* _Written instruction_: Reproduce the following lines verbatim, from the first to the last.

* _Data entries_:

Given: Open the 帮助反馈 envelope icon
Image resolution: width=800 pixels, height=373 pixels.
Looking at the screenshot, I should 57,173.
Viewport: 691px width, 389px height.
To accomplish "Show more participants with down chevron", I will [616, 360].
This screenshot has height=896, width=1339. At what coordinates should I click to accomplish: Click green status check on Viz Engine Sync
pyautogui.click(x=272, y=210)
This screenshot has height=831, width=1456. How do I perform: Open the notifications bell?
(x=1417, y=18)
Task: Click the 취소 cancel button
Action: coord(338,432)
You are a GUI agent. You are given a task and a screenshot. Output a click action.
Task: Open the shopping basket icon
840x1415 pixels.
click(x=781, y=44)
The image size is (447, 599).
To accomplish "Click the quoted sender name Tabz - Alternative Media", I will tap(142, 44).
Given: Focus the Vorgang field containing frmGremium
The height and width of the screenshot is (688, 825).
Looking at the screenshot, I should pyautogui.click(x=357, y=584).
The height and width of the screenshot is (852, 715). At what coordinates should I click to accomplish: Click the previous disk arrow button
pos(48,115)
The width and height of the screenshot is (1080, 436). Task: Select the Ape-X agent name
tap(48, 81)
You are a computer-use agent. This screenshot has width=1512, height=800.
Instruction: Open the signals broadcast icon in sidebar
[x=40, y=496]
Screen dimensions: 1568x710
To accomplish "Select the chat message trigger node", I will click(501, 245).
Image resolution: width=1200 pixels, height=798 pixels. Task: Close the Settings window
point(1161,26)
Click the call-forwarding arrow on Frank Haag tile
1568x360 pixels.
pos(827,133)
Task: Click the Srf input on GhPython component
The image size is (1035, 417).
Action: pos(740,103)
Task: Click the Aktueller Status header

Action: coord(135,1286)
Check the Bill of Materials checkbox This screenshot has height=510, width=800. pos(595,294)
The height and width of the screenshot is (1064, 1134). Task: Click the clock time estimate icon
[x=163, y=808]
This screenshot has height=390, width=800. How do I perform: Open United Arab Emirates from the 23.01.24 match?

* _Exercise solution_:
Given: Open the 帮助反馈 envelope icon
Image resolution: width=800 pixels, height=373 pixels.
Looking at the screenshot, I should 57,173.
Viewport: 691px width, 389px height.
To accomplish "Show more participants with down chevron", I will [616, 360].
This screenshot has height=896, width=1339. At what coordinates should I click to accomplish: Click green status check on Viz Engine Sync
pyautogui.click(x=272, y=210)
This screenshot has height=831, width=1456. How do I perform: Open the notifications bell?
(x=1417, y=18)
Task: Click the 취소 cancel button
Action: coord(338,432)
You are a GUI agent. You are given a task and a screenshot. Output a click action.
Task: Open the shopping basket icon
840x1415 pixels.
click(x=781, y=44)
The image size is (447, 599).
To accomplish "Click the quoted sender name Tabz - Alternative Media", I will tap(142, 44).
Given: Focus the Vorgang field containing frmGremium
The height and width of the screenshot is (688, 825).
Looking at the screenshot, I should pyautogui.click(x=357, y=584).
The height and width of the screenshot is (852, 715). At what coordinates should I click to accomplish: Click the previous disk arrow button
pos(48,115)
The width and height of the screenshot is (1080, 436). Task: Select the Ape-X agent name
tap(48, 81)
You are a computer-use agent. This screenshot has width=1512, height=800.
Instruction: Open the signals broadcast icon in sidebar
[x=40, y=496]
Screen dimensions: 1568x710
To accomplish "Select the chat message trigger node", I will click(501, 245).
Image resolution: width=1200 pixels, height=798 pixels. Task: Close the Settings window
point(1161,26)
Click the call-forwarding arrow on Frank Haag tile
1568x360 pixels.
pos(827,133)
Task: Click the Srf input on GhPython component
The image size is (1035, 417).
Action: pos(740,103)
Task: Click the Aktueller Status header

Action: coord(135,1286)
Check the Bill of Materials checkbox This screenshot has height=510, width=800. pos(595,294)
The height and width of the screenshot is (1064, 1134). Task: Click the clock time estimate icon
[x=163, y=808]
This screenshot has height=390, width=800. How do I perform: Open United Arab Emirates from the 23.01.24 match?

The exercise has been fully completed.